When Hurricane Katrina hits New Orleans, Jim Scoresby refuses to evacuate and stays behind to look after his grandfather’s house. He does so in the company of his friend, elderly jazz musician Freddy Beasley. Right before the hurricane, Jim had a confrontation with his father, who feared that Jim, who’s nearing 30, would never amount to anything. After Katrina, Jim ends up moving to Boston, where he finds success selling investments at the firm of Henretty & Henretty.
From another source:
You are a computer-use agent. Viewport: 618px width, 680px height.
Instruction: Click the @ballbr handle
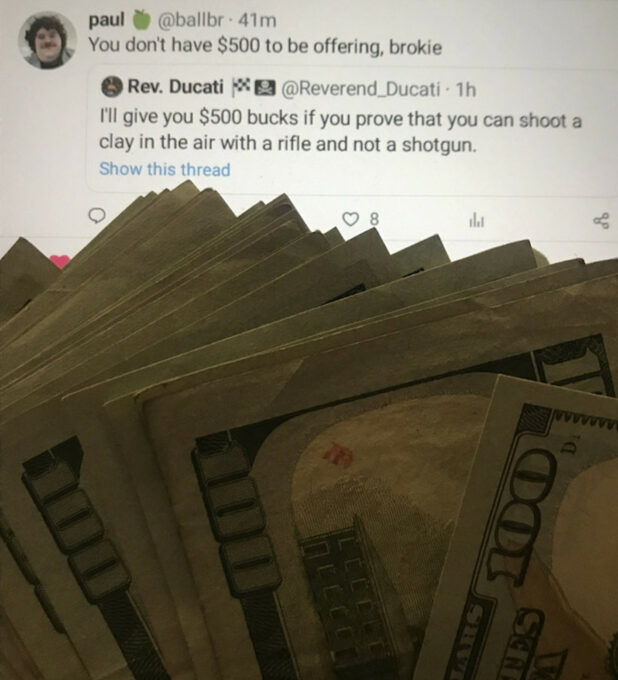(190, 20)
There, he comes to the attention of its chief executive, Commodore Walter Henretty, and even begins to date the boss’s daughter, Maureen. When Walter decides to put him in charge of his yacht brokerage business on Cape Cod, Jim jumps at the chance but finds that the spoiled Maureen is unhappy; she wants him to stay with her in Boston. All the while, Jim misses New Orleans and wonders if he’ll ever move back home or if he’ll make a new life for himself in New England. Things come to a head when Jim agrees to accompany Walter for a test drive of his recently overhauled schooner, and an encounter with a white squall leads to tragedy. Wall delivers a full-blooded, old-fashioned novel about love, ambition and money that’s reminiscent of the works of Richard Powell, Vance Bourjaily, James Gould Cozzens and other midcentury American authors. From Boston’s Beacon Hill to New Orleans’ Frenchman Street, the book does an excellent job of evoking a sense of place and contains any number of memorable scenes, particularly the two storms that bookend the story. Even though, as a character, Jim seems a little too good to be true, the author surrounds him with an engaging cast of New England types. Unfortunately, at over 400 pages, the narrative seems somewhat padded, and even the most patient readers will grow tired of its many digressions.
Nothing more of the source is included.